Copy the following rows word for word, beginning at the line that contains "Given: Click the 1/2 Ganada RA cell" and stopping after the line that contains "pyautogui.click(x=16, y=16)".
[Start]
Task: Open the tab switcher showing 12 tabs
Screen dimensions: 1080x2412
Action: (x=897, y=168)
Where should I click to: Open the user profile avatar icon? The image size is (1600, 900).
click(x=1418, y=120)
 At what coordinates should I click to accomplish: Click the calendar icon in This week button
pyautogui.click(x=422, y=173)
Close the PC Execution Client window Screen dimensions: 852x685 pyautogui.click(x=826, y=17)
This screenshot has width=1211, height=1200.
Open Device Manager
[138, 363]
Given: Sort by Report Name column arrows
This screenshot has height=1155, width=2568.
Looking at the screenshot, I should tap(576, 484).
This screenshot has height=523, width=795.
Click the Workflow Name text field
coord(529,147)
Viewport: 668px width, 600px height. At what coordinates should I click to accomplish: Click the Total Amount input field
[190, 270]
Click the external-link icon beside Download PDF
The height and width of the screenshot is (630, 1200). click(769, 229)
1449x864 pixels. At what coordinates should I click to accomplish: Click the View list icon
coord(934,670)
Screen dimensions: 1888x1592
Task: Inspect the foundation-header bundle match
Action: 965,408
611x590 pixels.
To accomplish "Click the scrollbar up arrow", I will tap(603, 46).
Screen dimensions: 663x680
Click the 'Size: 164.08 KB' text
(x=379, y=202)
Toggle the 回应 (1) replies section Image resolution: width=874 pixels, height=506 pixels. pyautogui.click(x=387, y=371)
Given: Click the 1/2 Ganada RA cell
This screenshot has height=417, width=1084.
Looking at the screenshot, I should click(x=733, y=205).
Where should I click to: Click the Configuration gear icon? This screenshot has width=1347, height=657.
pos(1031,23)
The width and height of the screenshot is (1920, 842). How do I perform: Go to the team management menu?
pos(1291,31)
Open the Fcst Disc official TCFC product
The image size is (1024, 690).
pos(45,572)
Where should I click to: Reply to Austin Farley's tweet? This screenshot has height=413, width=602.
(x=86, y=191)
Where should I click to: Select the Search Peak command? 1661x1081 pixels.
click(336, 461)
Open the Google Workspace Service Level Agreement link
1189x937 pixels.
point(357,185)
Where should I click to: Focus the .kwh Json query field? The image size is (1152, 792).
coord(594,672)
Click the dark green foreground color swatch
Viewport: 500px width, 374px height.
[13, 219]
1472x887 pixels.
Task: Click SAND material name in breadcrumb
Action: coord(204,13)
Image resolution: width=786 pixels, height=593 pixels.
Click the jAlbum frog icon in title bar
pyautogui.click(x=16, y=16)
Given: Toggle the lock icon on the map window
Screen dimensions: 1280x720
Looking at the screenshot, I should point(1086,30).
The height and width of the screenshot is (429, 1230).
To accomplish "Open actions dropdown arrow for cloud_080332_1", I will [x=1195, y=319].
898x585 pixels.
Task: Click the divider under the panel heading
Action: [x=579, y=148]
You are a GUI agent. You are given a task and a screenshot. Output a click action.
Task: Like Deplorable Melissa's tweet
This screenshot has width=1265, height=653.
[End]
▸ Worked answer:
Given: Click the 1/2 Ganada RA cell
This screenshot has height=417, width=1084.
Looking at the screenshot, I should click(x=733, y=205).
Where should I click to: Click the Configuration gear icon? This screenshot has width=1347, height=657.
pos(1031,23)
The width and height of the screenshot is (1920, 842). How do I perform: Go to the team management menu?
pos(1291,31)
Open the Fcst Disc official TCFC product
The image size is (1024, 690).
pos(45,572)
Where should I click to: Reply to Austin Farley's tweet? This screenshot has height=413, width=602.
(x=86, y=191)
Where should I click to: Select the Search Peak command? 1661x1081 pixels.
click(336, 461)
Open the Google Workspace Service Level Agreement link
1189x937 pixels.
point(357,185)
Where should I click to: Focus the .kwh Json query field? The image size is (1152, 792).
coord(594,672)
Click the dark green foreground color swatch
Viewport: 500px width, 374px height.
[13, 219]
1472x887 pixels.
Task: Click SAND material name in breadcrumb
Action: coord(204,13)
Image resolution: width=786 pixels, height=593 pixels.
Click the jAlbum frog icon in title bar
pyautogui.click(x=16, y=16)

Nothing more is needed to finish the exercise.